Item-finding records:
============
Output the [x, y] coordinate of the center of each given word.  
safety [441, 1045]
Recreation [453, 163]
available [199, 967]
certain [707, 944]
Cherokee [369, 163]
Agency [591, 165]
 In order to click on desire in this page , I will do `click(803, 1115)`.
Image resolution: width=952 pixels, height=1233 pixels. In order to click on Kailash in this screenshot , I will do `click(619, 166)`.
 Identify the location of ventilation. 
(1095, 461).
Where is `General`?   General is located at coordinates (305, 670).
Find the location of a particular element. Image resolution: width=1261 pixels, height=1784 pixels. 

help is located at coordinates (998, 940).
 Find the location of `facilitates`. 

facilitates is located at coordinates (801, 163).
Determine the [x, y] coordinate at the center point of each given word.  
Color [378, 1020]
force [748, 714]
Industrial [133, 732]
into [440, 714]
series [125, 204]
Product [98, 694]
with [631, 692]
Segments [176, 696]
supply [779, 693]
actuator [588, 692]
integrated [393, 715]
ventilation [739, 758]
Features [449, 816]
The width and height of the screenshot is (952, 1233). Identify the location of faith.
============
STATED GOAL:
Can you put every line of the entries above into a Markdown table with the columns Row and Line, numbering each row and leaving out blank lines?

EXERCISE RESPONSE:
| Row | Line |
|---|---|
| 1 | Output the [x, y] coordinate of the center of each given word.   |
| 2 | safety [441, 1045] |
| 3 | Recreation [453, 163] |
| 4 | available [199, 967] |
| 5 | certain [707, 944] |
| 6 | Cherokee [369, 163] |
| 7 | Agency [591, 165] |
| 8 |  In order to click on desire in this page , I will do `click(803, 1115)`. |
| 9 | Image resolution: width=952 pixels, height=1233 pixels. In order to click on Kailash in this screenshot , I will do `click(619, 166)`. |
| 10 |  Identify the location of ventilation.  |
| 11 | (1095, 461). |
| 12 | Where is `General`?   General is located at coordinates (305, 670). |
| 13 | Find the location of a particular element. Image resolution: width=1261 pixels, height=1784 pixels.  |
| 14 | help is located at coordinates (998, 940). |
| 15 |  Find the location of `facilitates`.  |
| 16 | facilitates is located at coordinates (801, 163). |
| 17 | Determine the [x, y] coordinate at the center point of each given word.   |
| 18 | Color [378, 1020] |
| 19 | force [748, 714] |
| 20 | Industrial [133, 732] |
| 21 | into [440, 714] |
| 22 | series [125, 204] |
| 23 | Product [98, 694] |
| 24 | with [631, 692] |
| 25 | Segments [176, 696] |
| 26 | supply [779, 693] |
| 27 | actuator [588, 692] |
| 28 | integrated [393, 715] |
| 29 | ventilation [739, 758] |
| 30 | Features [449, 816] |
| 31 | The width and height of the screenshot is (952, 1233). Identify the location of faith. |